### Trecho do documento
◇ ◇ ◇ ◇ ◇

Desde
ontem que venho chamando pelo Senhor Garcia, afinal de contas queria
parabeniza-lo pelos 470 anos de Salvador da Bahia de Todos os Santos, sim, é
assim que a Salvador planejada em Portugal por Luís Dias, projeto aprovado pelo
Rei, era identificada. Afinal de contas o homem ajudou a fundar a cidade, povoá
-la, fazê-la crescer. Naturalmente que não o fez por amor ao Rei, evidentemente
que não, o que o Garcia D´Ávila sempre
quis, aliás, morreu com o mesmo pensamento, era enriquecer, empoderar-se mesmo,
ficar cheio de dinheiro. Ser, como foi, o Senhor da Torre, fundando uma das
casas mais antigas, poderosas e ricas da Bahia,
A CASA DA TORRE.
Chamei
muito, mas o miserável não aparecia de maneira alguma. Comecei a pensar na
morte do Senhor Garcia, afinal de contas da última vez que ele apareceu estava
bem alquebrado, chegou mesmo a cair.

◇ ◇ ◇ ◇ ◇

### Dados

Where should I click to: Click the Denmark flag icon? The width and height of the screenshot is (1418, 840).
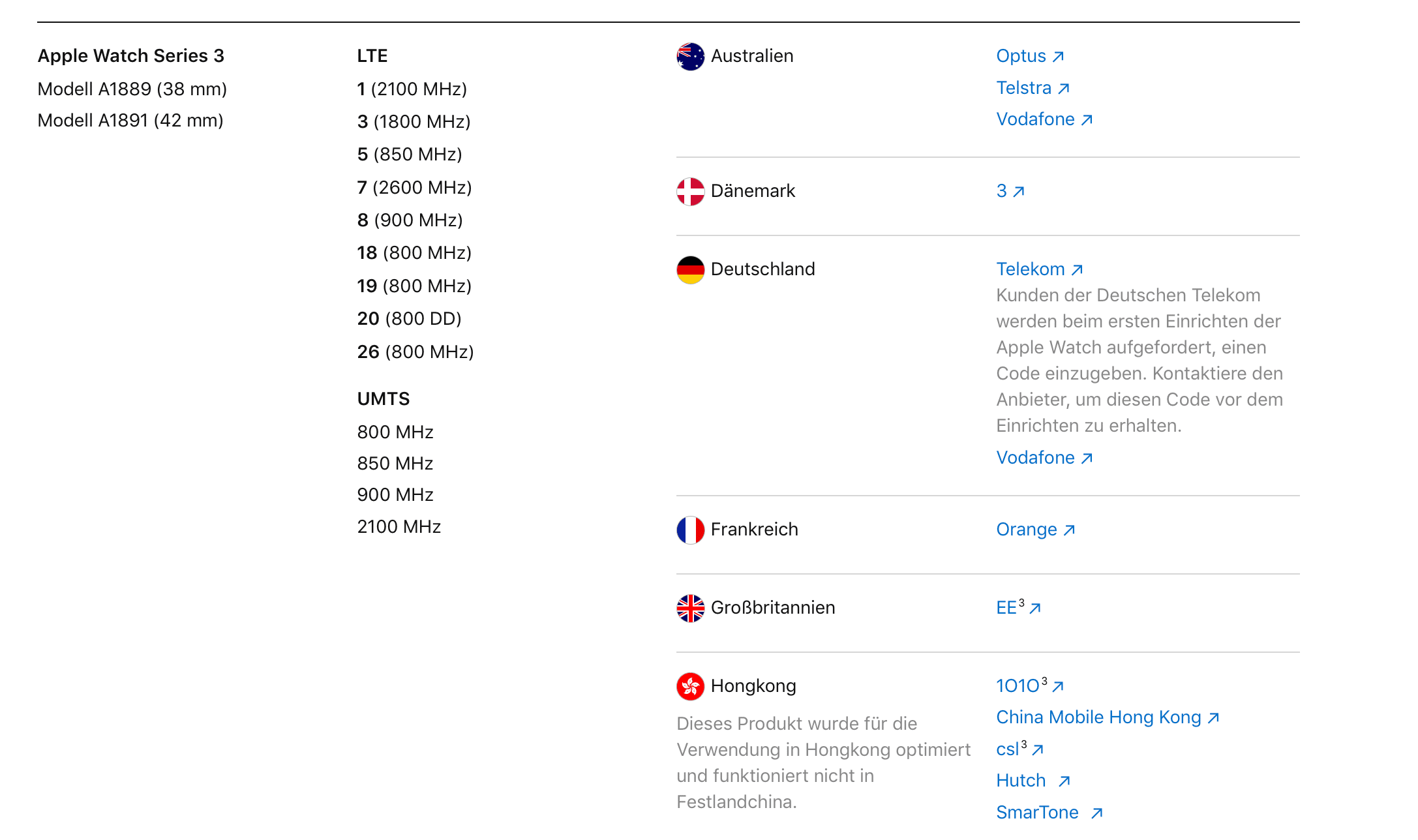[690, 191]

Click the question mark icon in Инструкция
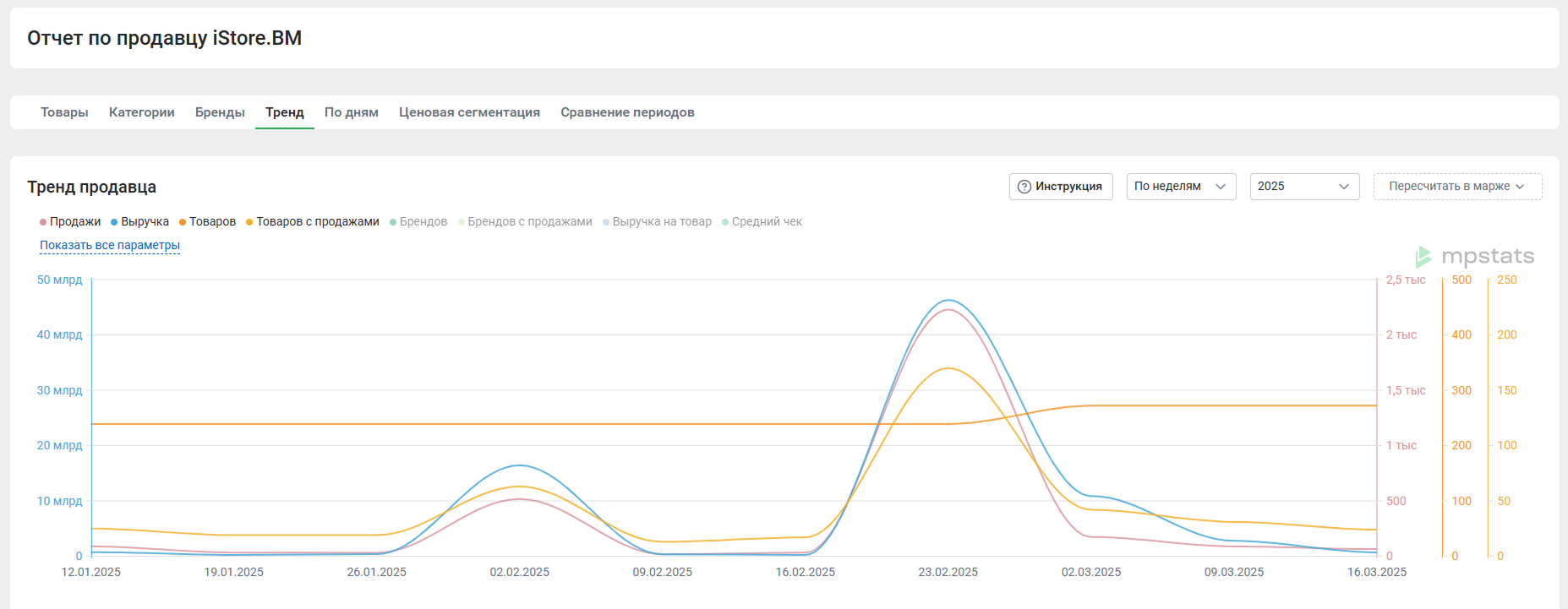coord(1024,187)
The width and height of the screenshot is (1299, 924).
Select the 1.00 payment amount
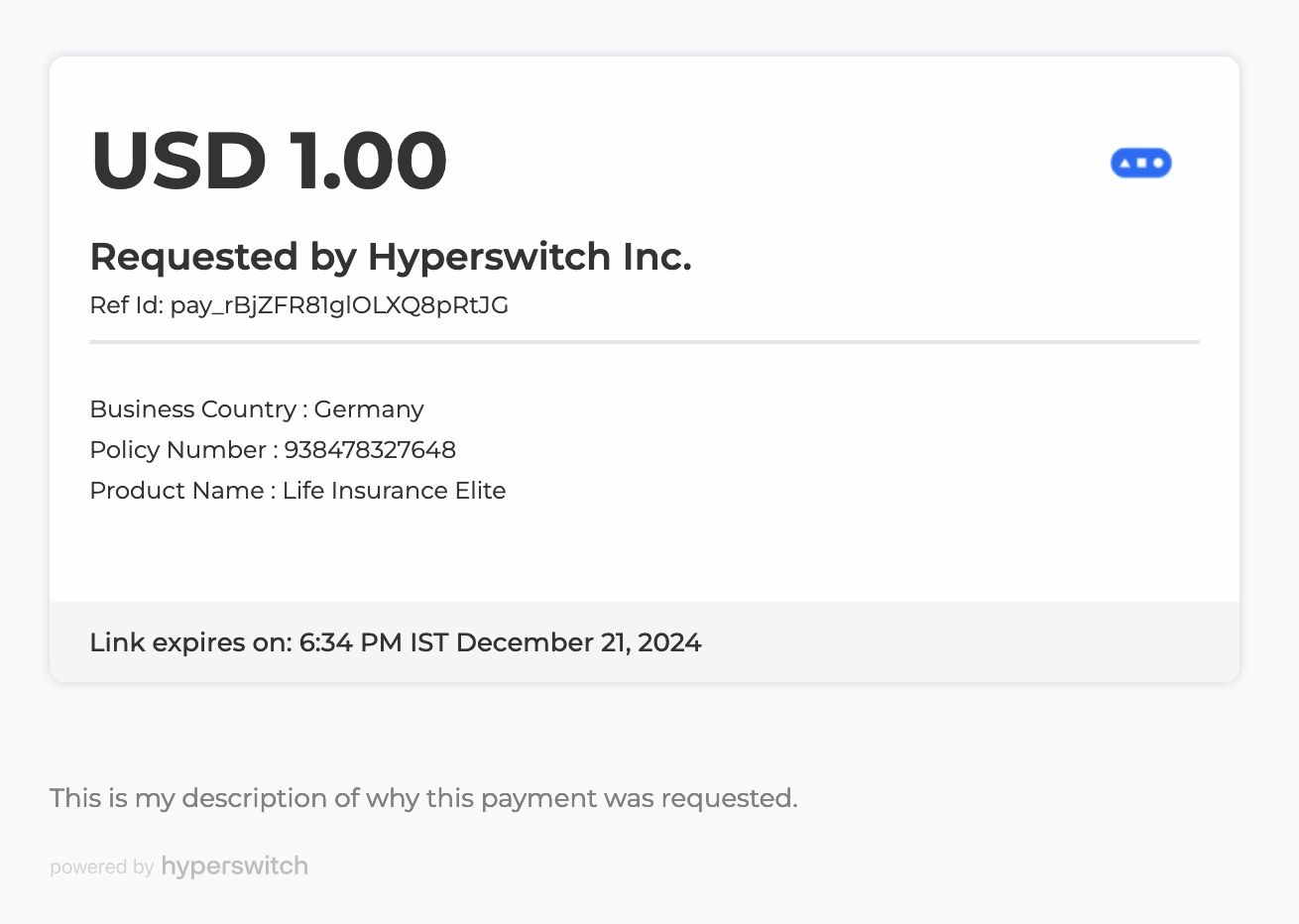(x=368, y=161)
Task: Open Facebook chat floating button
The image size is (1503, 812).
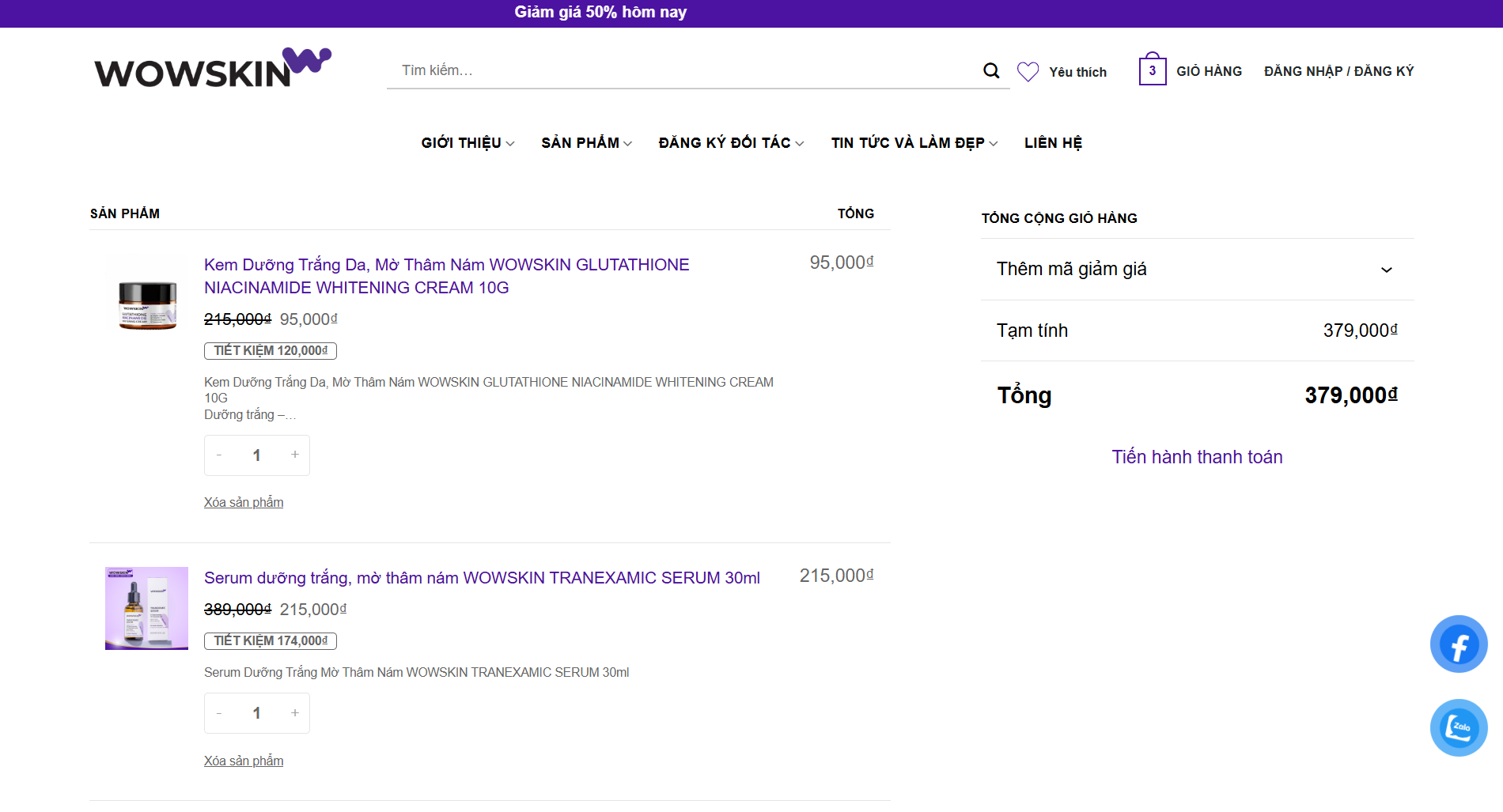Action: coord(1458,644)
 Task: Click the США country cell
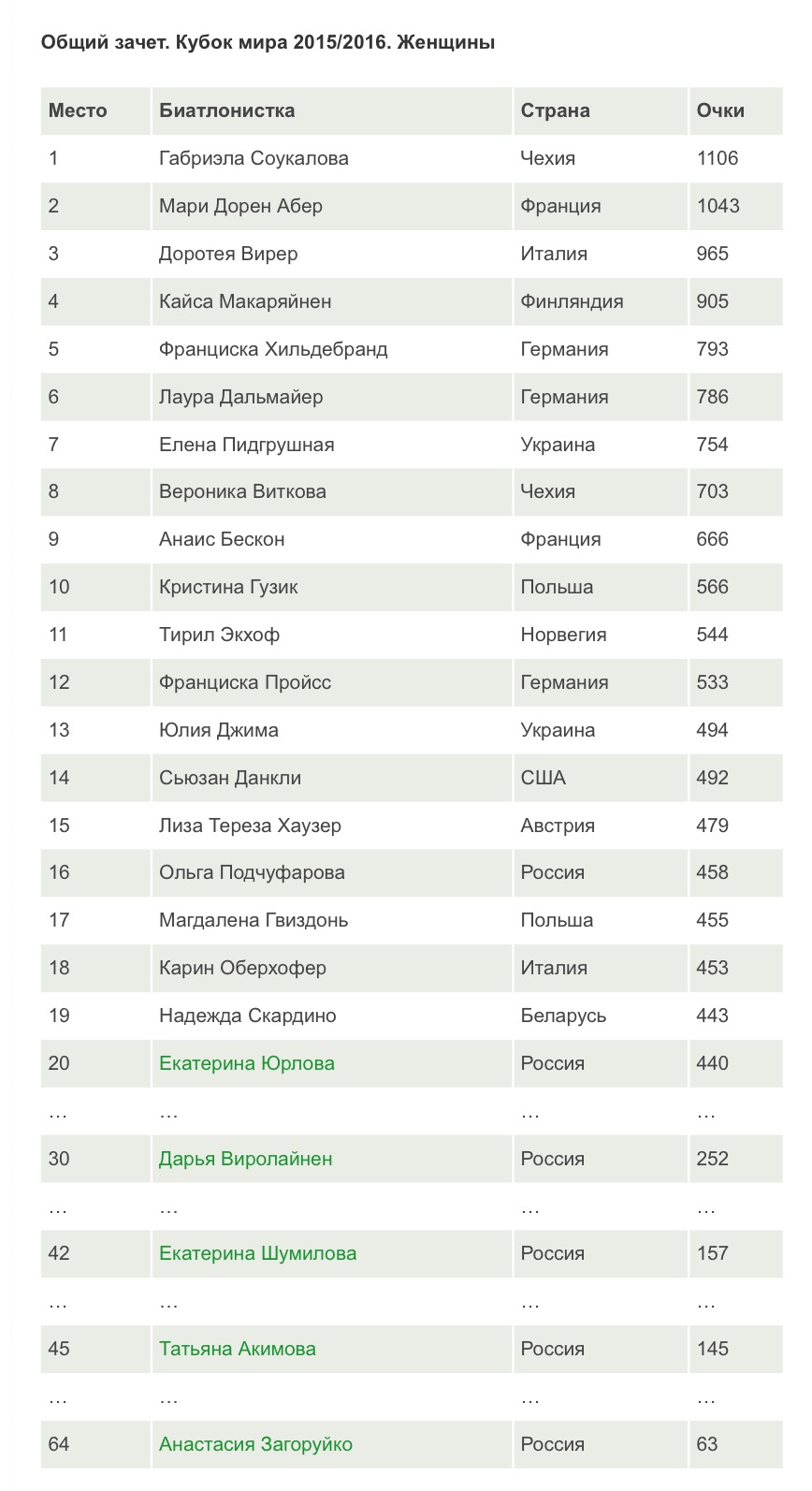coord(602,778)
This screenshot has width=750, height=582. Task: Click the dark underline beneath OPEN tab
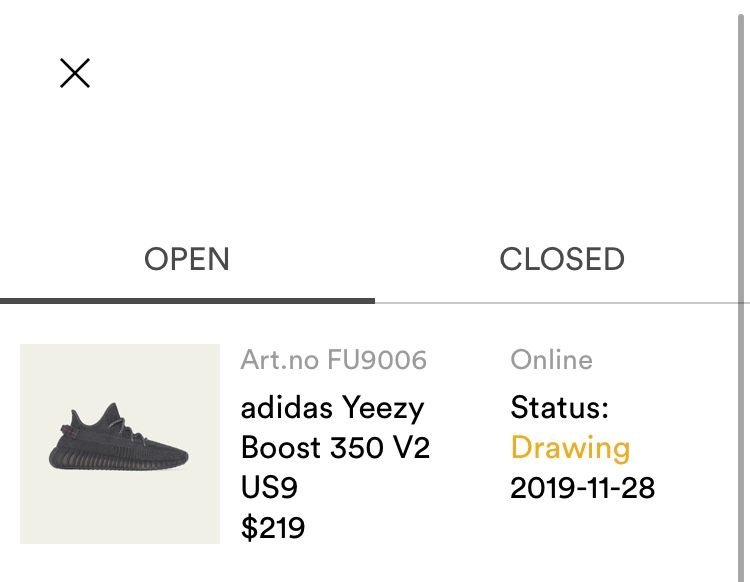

◇ ◇ ◇ ◇ ◇

### Tarefas a cumprir
[1] No texto sobre Garcia D'Ávila, quem planejou em Portugal a cidade de Salvador?
[2] Prossiga o texto sobre Garcia D'Ávila a partir do ponto em que ele termina.

### Respostas esperadas
[1] Luís Dias.

[2]
Fiquei me perguntando: O homem vai morrer em 1609, se bem me lembro, da
última vez que ele esteve aqui, no dia
que disse-me que ia me contar uma novidade, para ele já estávamos(ele claro) em
1604, ou seja daquele momento ele só teria
mais 5 anos de vida, muito pouco tempo, E o que iria acontecer quando chegasse
o momento da sua morte? Sei que vocês
podem estar dizendo que eu to ficando doida, talvez até esteja, pois não é
muito normal alguém ficar dialogando com um espirito que apareceu do nada e me
conta coisas da nossa Bahia colonial. As vezes fico na dúvida: Será eu é ele
mesmo que me conta ou eu leio estas coisas?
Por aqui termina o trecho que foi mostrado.